C’è stata un’altra strage nel Mediterraneo, tra martedì e mercoledì. Stavolta, senza Ong presenti, non ci sono foto né video. Così il mare ha risucchiato non solo le vite, ma anche le storie dei migranti scomparsi.

«Il 19 luglio sono partite sette barche dalle coste libiche: sei da Zuwara e una da Zawyia. Circa 500 persone sono state riportate indietro tra martedì e mercoledì dai guardacoste libici», dichiara a il manifesto Safa Msehli, portavoce dell’Organizzazione internazionale per le migrazioni (Oim).

Alcune di queste barche sono rimaste in mare due giorni. «Una era strapiena. Il nostro staff ha assistito i migranti dopo lo sbarco: erano totalmente esausti e disidratati.
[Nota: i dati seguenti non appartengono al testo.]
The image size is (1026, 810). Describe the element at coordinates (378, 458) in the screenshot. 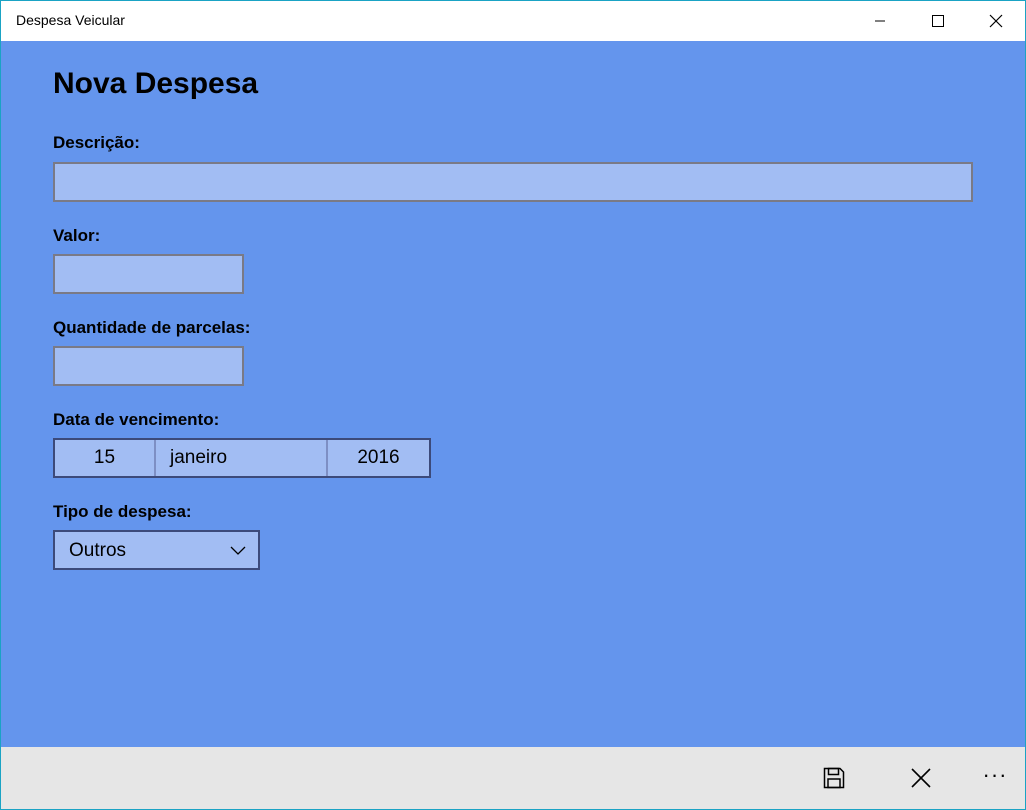

I see `date-year: 2016` at that location.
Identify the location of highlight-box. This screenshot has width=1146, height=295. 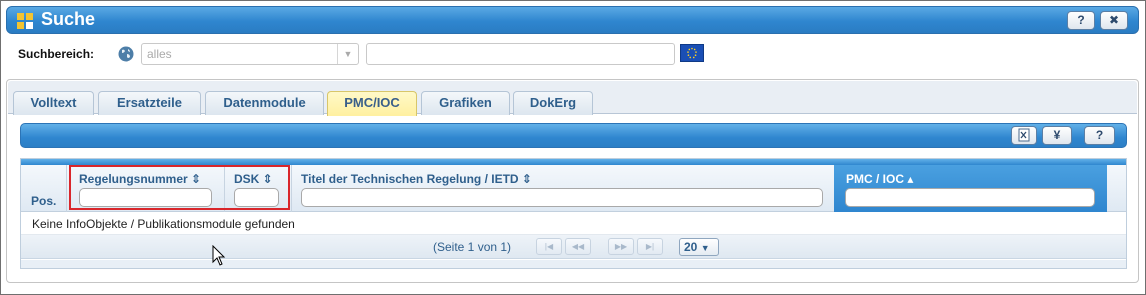
(180, 188).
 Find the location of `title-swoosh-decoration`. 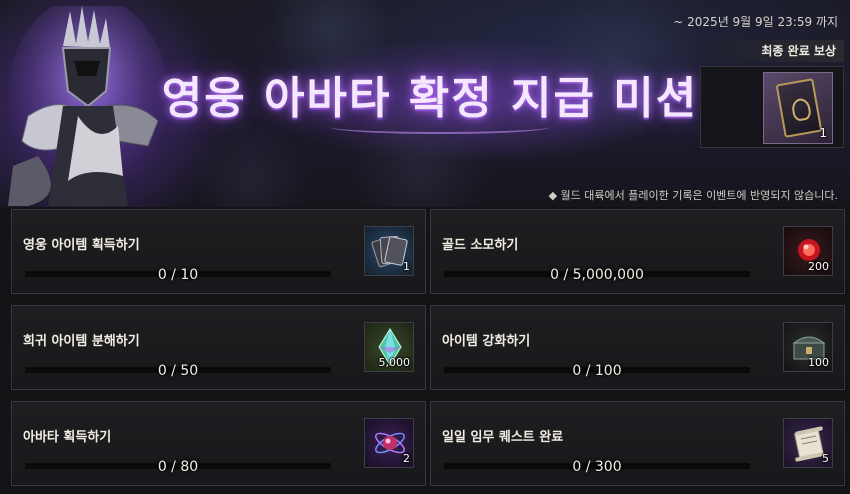

title-swoosh-decoration is located at coordinates (440, 127).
Alcuni hanno raccontato che una ventina di persone erano cadute in acqua, per il sovraffollamento, la stanchezza o le condizioni fisiche», continua Msehli.

I numeri dell’emergenza nel Mediterraneo ormai parlano chiaro: dall’inizio dell’anno quasi 17mila persone sono state riportate a forza in Libia dalla sedicente «guardia costiera» che l’Italia ha rifinanziato; 935 morti sono state accertate nel Mare Nostrum e di queste 792 lungo la rotta centrale (l’84,7%).
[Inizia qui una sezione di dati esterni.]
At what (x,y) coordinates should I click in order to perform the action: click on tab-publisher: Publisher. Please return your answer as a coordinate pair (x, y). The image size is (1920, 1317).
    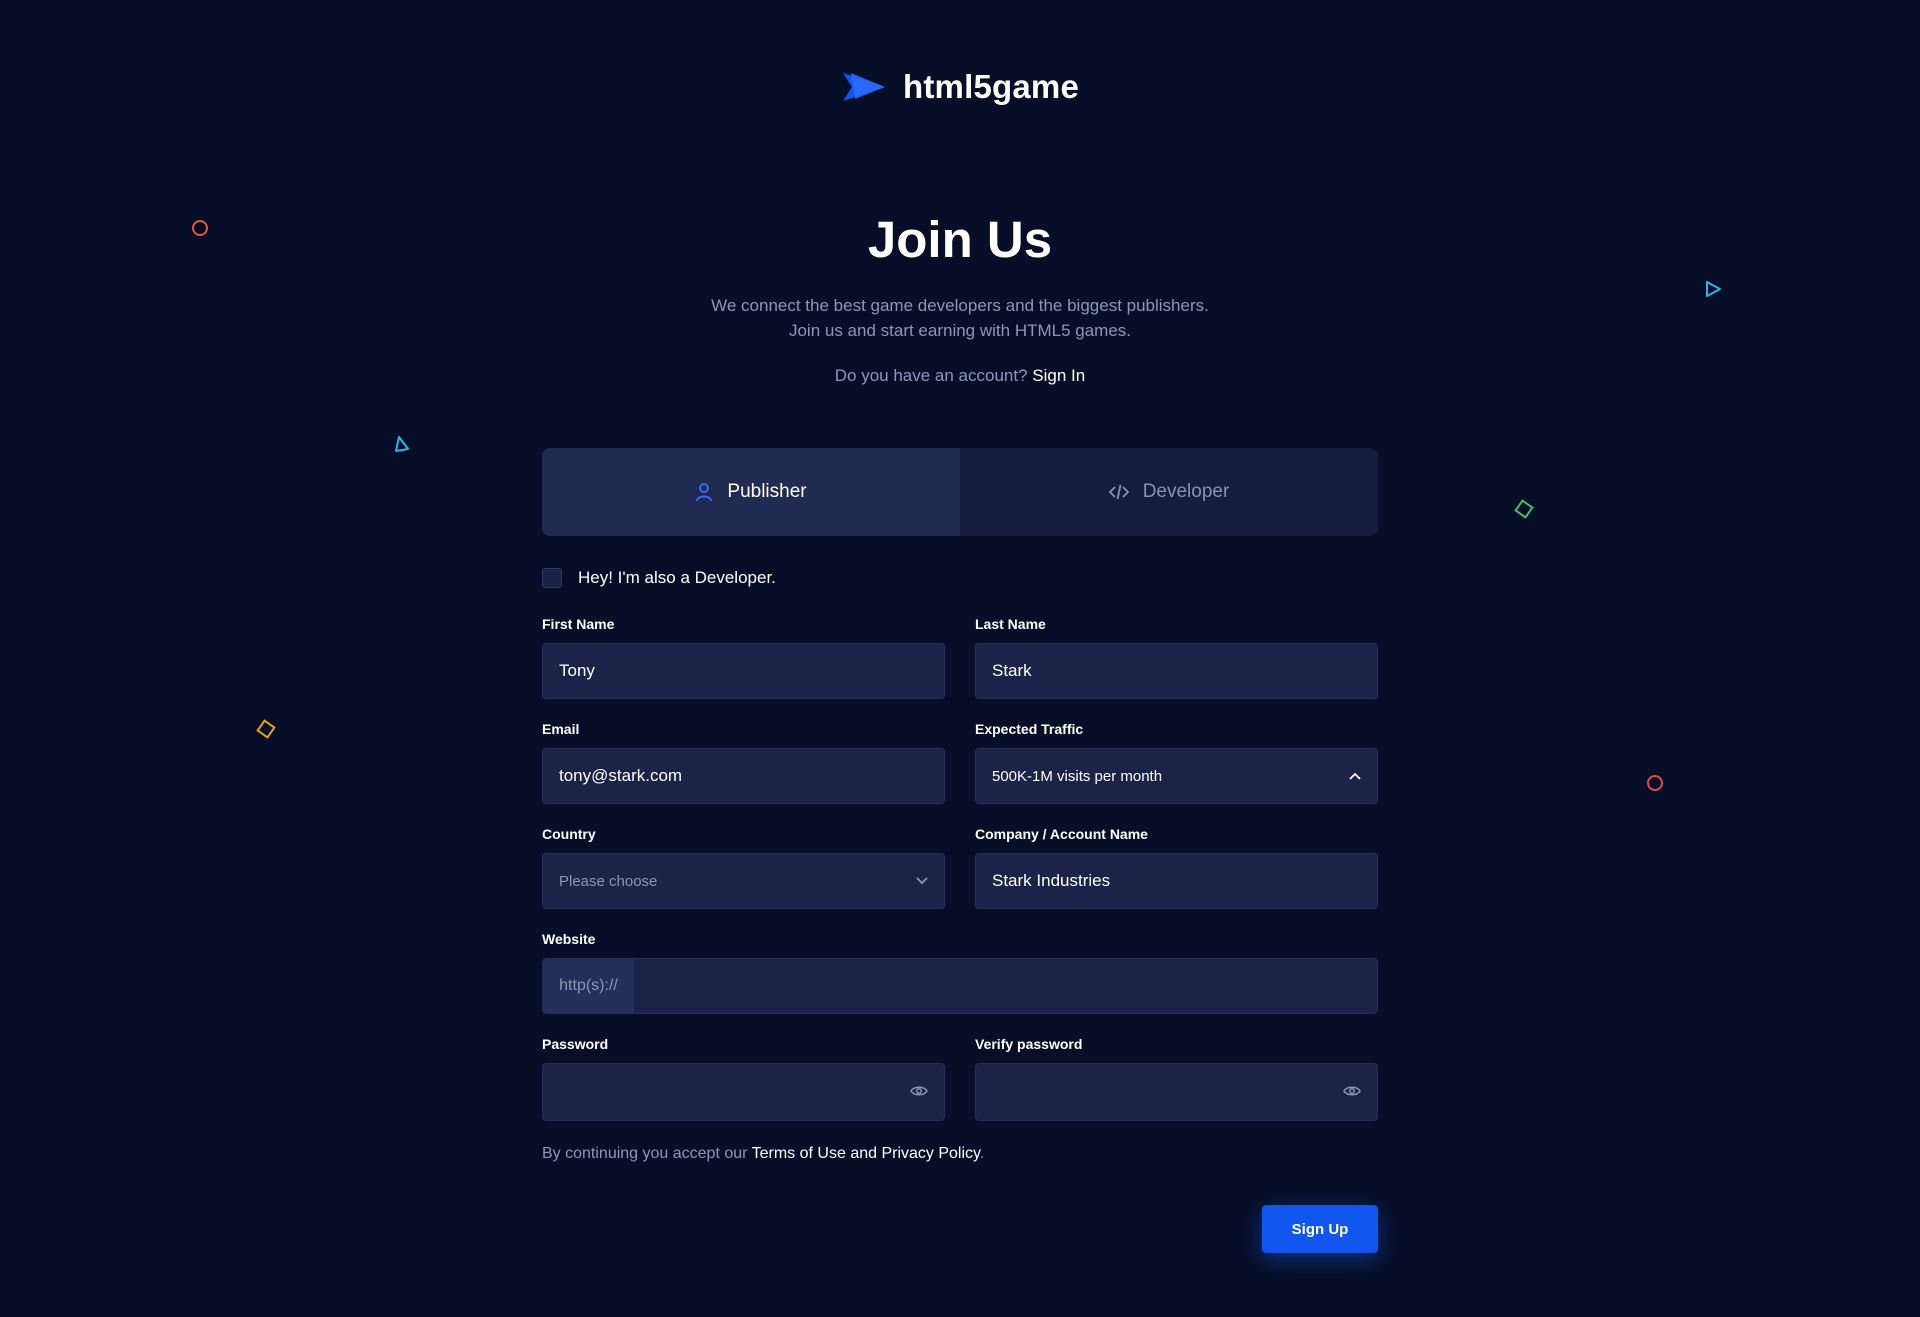
    Looking at the image, I should click on (751, 492).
Intanto ieri è terminata la quarantena della Ocean Viking, di Sos Mediterranée, ferma da 10 giorni nel porto di Augusta dopo la missione in cui ha soccorso 572 persone. Un’altra buona notizia è arrivata da Burriana, in Spagna. La Sea-Watch 3 ha finalmente potuto mollare gli ormeggi dopo aver superato, il 15 luglio scorso, un Port state control delle autorità spagnole. È finito così il fermo amministrativo disposto il 21 marzo dalla Guardia costiera italiana.